The HEAL Initiative is an aggressive, trans-agency effort to speed scientific solutions to stem the opioid public health crisis in the United States, although the results of those efforts will have worldwide relevance given the global nature of the problem.

Those data that we acquired with the innovation funds also allowed us to form a biotech startup company, thus doubling, as it were, the institution’s return-on-investment.

Three basic rules

I’ve distilled my experience down to three basic rules:

  1. Say “Yes” to an assignment that is less than an obvious choice (for example, service on the IRB).

  2. Use that assignment to network with people outside your usual circle of contacts (for example, meet with the vice-provost).

  3. Apply for internal grants; while not always publicly prestigious, they are frequently less competitive than extramural funding opportunities (the pool of applicants by design is smaller) and they can provide vital resources that will support your efforts until you receive that large, competitive, extramural grant.

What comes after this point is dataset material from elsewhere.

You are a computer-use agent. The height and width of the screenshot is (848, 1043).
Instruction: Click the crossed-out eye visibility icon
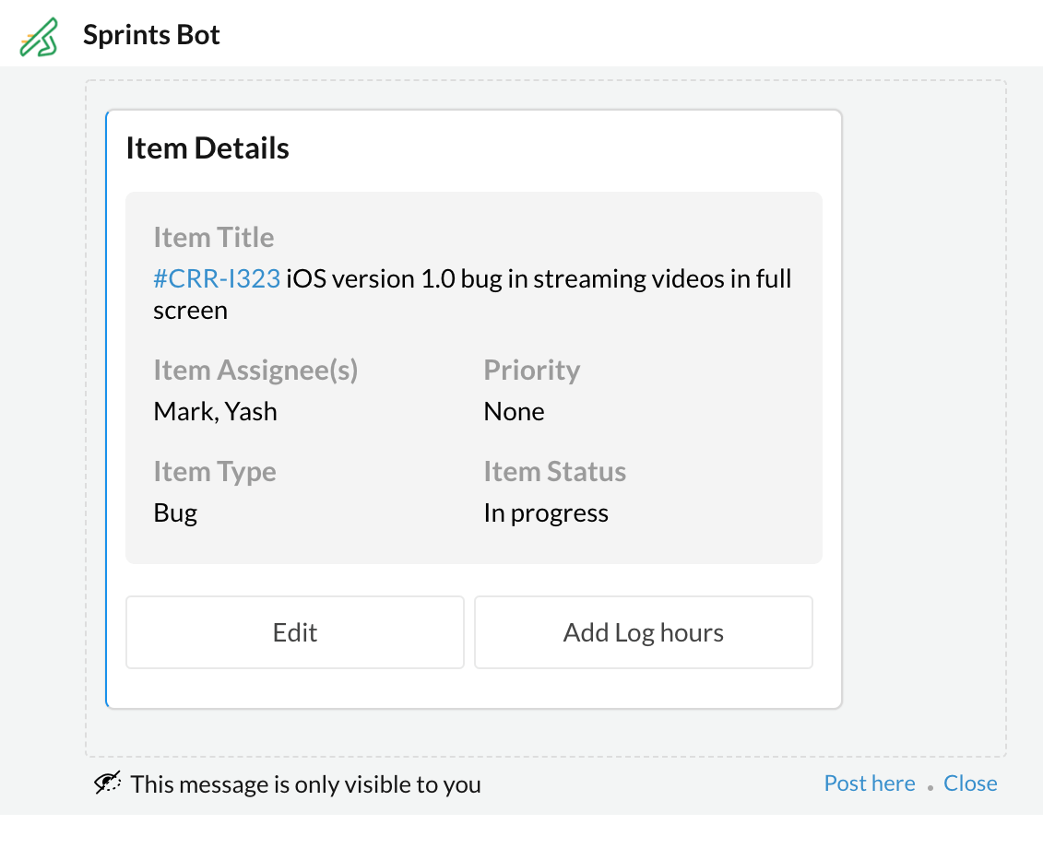108,784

Ray Bradbury’s 1952 short story “A Sound of Thunder” introduced to popular culture the idea of “the butterfly effect,” wherein a small, seemingly innocuous, event ripples outward to produce profound, long-term consequences.

My willingness to serve on the IRB was the beating of the butterfly’s wings that led, eventually, to an NIH HEAL award.

So my advice is to say “Yes” when an unusual opportunity presents itself.

At worst, you may learn something new and interesting while forging new relationships, and at best, you may end up with a pot of gold.

Finally, try and have fun along the way (not always so simple, of course). When it stops being fun, it becomes work, and who wants that?

Postscript:

The events I recount are my experience, those of a male Caucasian. I tell them, though, with a sincere awareness that not all individuals may have the same access to similar opportunities, particularly those from underrepresented and marginalized groups.

Today, the rules and protocols that govern grant-giving are, correctly, more formal, and grants are reviewed blinded to the applicant’s personal characteristics (most notably race, sex, and gender identity). I would like to think that I have not been judged, in the words of the Rev. Martin Luther King, Jr, “on the color of my skin, but by the content” of my ideas; whether this is true, of course, is another matter.

As a society of people, and a community of scientists, we are working with resolve to enact change regarding these known disparities. Although that remains a work in progress, I propose that there is value for people from all backgrounds in embracing these three basic rules.

Acknowledgements: I would like to thank Ruth Gotian and Seyed Safavynia for their insightful comments and suggestions during the writing of this essay.

*Peter Goldstein is a professor of anesthesiology at Weill Cornell Medicine.